Keesokan harinya, mereka melihat daratan. Karena ada peralatan perahu yang perlu diperbaiki, pemilik perahu dan para penumpang bersepakat untuk singgah di pulau itu. Setelah tiba di darat, tahulah mereka bahwa daratan yang mereka singgahi itu bernama Pulau Tikus.

"Mengapa disebut Pulau Tikus?" tanya Jadrin kepada penguasa pulau yang ketika itu berada di pelabuhan.

"Sebab di sini banyak sekali tikus. Penduduk pulau tidak berdaya menghadapi puluhan ribu tikus yang setiap waktu menyerang tanaman dan simpanan makanan di dalam lumbung. Pada mulanya, pulau ini sangat makmur. Akan tetapi, setelah adanya tikus yang sangat banyak itu, hidup penduduk menjadi susah."

Kemudian Jadrin memberi tahu penguasa pulau bahwa ia membawa binatang yang suka sekali memakan tikus. Penguasa pulau sangat tertarik pada binatang yang dibawa Jadrin. Ia pun meminta Jadrin untuk mengambil binatang itu di perahu.

Setelah Jadrin menunjukkan ketiga ekor kucing itu, penguasa pulau dan sebagian penduduk di pelabuhan merasa kagum. Itulah kali pertama mereka melihat kucing. Kucing-kucing itu meronta ingin keluar dari kurungan karena mereka sangat lapar.

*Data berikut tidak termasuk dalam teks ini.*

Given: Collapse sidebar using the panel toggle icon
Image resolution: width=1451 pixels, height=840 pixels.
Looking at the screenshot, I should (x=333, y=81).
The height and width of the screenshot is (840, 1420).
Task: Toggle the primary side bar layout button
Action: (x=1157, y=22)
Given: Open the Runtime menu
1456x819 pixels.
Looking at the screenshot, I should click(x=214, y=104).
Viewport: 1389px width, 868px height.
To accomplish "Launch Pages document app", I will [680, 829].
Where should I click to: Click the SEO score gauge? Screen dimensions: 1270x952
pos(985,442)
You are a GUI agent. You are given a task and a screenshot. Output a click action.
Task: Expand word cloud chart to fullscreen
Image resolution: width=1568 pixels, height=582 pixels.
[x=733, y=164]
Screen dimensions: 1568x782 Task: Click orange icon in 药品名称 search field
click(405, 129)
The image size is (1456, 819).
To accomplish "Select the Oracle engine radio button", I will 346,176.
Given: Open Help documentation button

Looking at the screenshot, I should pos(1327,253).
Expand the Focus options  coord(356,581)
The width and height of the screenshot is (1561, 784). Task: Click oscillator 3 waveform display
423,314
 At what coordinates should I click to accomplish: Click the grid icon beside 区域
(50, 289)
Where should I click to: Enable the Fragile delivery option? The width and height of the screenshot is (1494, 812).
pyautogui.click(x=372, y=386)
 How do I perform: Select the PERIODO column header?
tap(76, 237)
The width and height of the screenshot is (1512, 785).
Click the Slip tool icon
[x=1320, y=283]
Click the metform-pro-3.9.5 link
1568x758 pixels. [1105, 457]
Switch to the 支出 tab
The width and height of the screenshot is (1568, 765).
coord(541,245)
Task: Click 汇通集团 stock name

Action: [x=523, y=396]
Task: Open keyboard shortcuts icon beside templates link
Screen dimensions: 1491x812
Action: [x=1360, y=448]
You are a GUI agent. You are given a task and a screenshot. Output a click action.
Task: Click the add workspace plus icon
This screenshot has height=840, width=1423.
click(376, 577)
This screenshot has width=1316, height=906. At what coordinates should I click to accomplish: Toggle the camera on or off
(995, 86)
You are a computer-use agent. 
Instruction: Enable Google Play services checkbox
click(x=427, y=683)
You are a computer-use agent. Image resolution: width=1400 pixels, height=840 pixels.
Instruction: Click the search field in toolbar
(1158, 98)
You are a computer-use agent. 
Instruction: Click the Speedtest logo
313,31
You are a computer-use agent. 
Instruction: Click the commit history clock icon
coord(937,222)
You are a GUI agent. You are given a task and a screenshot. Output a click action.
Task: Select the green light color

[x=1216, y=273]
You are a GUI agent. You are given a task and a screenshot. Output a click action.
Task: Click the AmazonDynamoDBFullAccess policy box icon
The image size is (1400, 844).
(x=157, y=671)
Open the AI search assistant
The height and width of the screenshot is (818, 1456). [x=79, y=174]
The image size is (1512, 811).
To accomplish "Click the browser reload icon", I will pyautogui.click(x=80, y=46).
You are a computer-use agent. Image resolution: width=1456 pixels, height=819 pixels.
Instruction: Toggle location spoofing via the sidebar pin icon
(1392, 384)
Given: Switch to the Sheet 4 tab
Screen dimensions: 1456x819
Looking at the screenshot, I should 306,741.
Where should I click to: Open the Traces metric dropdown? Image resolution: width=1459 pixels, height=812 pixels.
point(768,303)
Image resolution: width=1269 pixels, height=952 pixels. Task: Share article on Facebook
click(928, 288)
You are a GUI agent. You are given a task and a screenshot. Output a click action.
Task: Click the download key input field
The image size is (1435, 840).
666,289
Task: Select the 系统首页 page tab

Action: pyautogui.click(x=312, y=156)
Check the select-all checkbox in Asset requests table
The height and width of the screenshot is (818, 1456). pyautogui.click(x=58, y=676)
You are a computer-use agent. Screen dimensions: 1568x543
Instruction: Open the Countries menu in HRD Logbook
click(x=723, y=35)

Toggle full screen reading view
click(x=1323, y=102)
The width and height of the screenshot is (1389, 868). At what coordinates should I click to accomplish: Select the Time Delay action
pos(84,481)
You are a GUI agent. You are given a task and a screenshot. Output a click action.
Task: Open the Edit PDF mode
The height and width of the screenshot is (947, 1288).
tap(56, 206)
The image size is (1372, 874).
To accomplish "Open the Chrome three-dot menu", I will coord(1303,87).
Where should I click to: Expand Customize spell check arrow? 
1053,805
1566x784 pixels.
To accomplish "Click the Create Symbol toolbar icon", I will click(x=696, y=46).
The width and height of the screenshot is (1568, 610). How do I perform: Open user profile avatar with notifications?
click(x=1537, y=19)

"Jika binatang ini benar-benar suka makan tikus, saya mau membeli dengan harga lima dinar (mata uang emas lama) seekor," ujar penguasa pula,"tetapi saya ingin melihat bukti dulu."

Bersama penguasa pulau dan para penduduk, Jadrin membawa kucingnya ke perkampungan yang banyak tikusnya. Kucing-kucing  lapar itu tampak semakin liar setelah melihat tikus. Jadrin pun membuka pintu kurungan. Dengan cepat, ketiga ekor kucing itu mengejar tikus-tikus yang sedang berkeliaran. Setelah melahap seekor tikus, kucing-kucing itu pun mengejar tikus yang lain. Berpuluh-puluh ekor tikus berhasil diterkam dan dicabik kucing-kucing itu. Penduduk yang menonton pun bersorak kegirangan.

Saat ketiga ekor kucing itu memburu tikus, penguasa pulau dan beberapa orang kaya membayar harga kucing itu kepada Jadrin. Jadrin menerima lima belas keping uang emas. Setelah itu, ia kembali ke pelabuhan dengan riang gembira.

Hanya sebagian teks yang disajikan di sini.